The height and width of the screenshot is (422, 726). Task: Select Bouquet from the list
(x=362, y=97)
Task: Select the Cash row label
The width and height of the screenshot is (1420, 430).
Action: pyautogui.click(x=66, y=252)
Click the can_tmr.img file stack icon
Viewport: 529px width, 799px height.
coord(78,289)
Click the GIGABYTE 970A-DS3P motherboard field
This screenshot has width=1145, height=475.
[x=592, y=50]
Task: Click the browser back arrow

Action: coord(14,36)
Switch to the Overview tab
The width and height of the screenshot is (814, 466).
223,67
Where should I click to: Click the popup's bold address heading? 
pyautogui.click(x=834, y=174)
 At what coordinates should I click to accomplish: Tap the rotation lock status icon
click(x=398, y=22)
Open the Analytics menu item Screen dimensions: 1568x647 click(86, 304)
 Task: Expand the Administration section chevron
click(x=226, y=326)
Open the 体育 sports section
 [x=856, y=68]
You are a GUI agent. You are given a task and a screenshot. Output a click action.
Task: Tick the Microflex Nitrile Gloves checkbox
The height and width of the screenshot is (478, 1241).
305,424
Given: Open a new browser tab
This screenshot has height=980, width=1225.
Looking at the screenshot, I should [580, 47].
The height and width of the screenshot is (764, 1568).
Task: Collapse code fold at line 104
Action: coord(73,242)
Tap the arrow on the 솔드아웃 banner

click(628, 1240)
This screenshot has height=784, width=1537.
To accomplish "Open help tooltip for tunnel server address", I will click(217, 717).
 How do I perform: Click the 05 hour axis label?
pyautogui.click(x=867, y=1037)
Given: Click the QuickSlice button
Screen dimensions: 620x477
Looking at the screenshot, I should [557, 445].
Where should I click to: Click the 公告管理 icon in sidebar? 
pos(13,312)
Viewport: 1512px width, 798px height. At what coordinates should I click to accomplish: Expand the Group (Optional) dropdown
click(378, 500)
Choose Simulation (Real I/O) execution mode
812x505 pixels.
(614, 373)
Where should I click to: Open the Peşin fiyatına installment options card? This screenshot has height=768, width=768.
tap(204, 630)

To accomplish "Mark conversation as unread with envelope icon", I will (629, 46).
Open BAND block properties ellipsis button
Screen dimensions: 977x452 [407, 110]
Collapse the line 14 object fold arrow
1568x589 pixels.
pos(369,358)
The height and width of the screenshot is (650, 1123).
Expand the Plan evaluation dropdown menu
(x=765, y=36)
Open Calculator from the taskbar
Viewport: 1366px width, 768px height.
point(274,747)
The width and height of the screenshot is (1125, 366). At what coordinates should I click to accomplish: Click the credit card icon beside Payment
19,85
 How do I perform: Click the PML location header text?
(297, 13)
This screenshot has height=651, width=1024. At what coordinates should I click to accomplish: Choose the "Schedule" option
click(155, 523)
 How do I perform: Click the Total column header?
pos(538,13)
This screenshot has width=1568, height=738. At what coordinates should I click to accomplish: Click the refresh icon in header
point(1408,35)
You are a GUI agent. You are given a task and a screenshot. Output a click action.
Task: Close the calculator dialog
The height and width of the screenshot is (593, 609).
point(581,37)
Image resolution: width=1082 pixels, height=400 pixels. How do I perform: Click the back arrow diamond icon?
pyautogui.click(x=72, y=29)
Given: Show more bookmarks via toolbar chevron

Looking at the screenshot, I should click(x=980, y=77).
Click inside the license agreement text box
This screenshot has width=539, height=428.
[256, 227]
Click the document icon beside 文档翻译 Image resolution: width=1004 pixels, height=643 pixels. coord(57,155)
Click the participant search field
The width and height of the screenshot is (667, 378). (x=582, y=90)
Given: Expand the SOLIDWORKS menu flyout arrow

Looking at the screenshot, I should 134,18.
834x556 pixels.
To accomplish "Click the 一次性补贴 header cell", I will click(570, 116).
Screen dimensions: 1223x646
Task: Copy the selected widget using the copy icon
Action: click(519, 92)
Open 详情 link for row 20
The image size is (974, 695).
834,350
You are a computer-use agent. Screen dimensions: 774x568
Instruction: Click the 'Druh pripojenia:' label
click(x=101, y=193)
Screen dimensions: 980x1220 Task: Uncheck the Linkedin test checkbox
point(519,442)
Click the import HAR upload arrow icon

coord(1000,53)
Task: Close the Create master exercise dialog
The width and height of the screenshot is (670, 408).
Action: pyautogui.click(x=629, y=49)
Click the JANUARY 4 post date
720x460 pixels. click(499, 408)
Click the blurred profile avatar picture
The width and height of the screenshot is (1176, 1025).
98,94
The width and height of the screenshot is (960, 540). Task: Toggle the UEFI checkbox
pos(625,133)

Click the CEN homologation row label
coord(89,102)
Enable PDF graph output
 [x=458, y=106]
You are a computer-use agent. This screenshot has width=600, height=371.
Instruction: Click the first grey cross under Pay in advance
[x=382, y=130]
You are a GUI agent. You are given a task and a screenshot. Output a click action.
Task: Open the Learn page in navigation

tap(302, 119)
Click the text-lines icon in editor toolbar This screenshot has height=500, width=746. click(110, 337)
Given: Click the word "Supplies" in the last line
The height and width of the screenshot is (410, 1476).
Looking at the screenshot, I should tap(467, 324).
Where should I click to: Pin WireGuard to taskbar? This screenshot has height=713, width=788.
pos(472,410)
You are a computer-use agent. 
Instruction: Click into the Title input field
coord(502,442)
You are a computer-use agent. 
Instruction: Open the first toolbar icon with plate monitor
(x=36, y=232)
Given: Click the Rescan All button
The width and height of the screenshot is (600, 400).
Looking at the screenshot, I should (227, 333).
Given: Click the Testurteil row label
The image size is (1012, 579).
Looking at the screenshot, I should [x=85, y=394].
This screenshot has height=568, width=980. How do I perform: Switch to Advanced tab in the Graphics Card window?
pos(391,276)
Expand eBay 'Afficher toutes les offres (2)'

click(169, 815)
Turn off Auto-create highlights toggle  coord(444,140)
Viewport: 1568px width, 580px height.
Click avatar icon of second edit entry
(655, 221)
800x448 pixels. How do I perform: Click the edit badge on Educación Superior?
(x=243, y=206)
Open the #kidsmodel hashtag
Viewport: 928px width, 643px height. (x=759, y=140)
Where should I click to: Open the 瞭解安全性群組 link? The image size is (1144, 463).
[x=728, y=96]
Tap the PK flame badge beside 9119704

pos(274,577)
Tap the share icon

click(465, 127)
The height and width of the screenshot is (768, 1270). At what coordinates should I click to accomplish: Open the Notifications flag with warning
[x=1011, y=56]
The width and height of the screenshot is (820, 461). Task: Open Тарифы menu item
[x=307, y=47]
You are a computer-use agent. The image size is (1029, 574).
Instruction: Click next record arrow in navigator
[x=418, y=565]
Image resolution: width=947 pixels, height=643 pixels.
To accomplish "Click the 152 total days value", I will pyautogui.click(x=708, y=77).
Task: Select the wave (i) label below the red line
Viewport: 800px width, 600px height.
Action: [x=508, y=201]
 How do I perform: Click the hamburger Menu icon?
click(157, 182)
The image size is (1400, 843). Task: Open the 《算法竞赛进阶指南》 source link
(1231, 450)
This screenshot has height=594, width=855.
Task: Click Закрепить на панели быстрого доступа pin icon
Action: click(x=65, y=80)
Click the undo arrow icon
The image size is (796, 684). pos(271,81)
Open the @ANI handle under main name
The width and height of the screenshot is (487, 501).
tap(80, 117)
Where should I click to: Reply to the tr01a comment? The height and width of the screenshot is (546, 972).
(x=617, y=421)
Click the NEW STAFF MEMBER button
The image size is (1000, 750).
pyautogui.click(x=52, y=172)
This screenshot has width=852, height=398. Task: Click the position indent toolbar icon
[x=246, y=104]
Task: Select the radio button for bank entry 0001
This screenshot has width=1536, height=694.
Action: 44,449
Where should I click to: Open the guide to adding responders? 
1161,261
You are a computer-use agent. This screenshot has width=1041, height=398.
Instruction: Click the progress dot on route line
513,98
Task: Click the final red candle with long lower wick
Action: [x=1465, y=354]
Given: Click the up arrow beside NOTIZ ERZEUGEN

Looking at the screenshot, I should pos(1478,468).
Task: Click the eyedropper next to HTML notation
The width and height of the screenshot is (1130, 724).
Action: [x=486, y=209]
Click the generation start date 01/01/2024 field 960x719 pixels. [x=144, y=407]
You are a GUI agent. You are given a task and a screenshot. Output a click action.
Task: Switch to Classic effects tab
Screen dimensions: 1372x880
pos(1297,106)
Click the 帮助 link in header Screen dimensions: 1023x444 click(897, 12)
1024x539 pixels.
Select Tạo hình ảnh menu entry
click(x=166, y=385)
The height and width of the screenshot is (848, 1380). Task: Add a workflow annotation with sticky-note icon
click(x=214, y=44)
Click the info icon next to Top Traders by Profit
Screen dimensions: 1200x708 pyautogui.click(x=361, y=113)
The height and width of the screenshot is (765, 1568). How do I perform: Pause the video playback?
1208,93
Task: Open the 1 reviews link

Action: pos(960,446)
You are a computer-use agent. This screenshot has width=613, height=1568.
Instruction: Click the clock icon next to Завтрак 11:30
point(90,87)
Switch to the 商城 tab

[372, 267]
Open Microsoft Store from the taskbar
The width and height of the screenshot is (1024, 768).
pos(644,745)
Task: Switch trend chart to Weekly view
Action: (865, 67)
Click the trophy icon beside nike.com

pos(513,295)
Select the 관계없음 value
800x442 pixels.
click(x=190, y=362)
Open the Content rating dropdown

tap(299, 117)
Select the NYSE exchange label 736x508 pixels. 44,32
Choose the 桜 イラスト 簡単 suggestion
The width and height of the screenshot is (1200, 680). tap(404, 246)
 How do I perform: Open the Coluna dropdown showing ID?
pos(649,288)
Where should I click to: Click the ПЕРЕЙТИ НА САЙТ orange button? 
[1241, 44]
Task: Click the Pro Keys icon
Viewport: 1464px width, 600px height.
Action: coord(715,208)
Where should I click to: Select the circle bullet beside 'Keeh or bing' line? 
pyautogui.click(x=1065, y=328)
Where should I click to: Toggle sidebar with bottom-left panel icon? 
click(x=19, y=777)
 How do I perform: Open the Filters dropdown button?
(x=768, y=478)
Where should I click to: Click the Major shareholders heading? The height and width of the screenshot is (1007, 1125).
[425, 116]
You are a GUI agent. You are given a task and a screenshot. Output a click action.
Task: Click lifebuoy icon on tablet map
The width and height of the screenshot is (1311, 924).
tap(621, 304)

_____

### ACTION ITEM
For each line above that contains the word "value", make a copy.

### EXERCISE ANSWER
To accomplish "Click the 152 total days value", I will pyautogui.click(x=708, y=77).
Select the 관계없음 value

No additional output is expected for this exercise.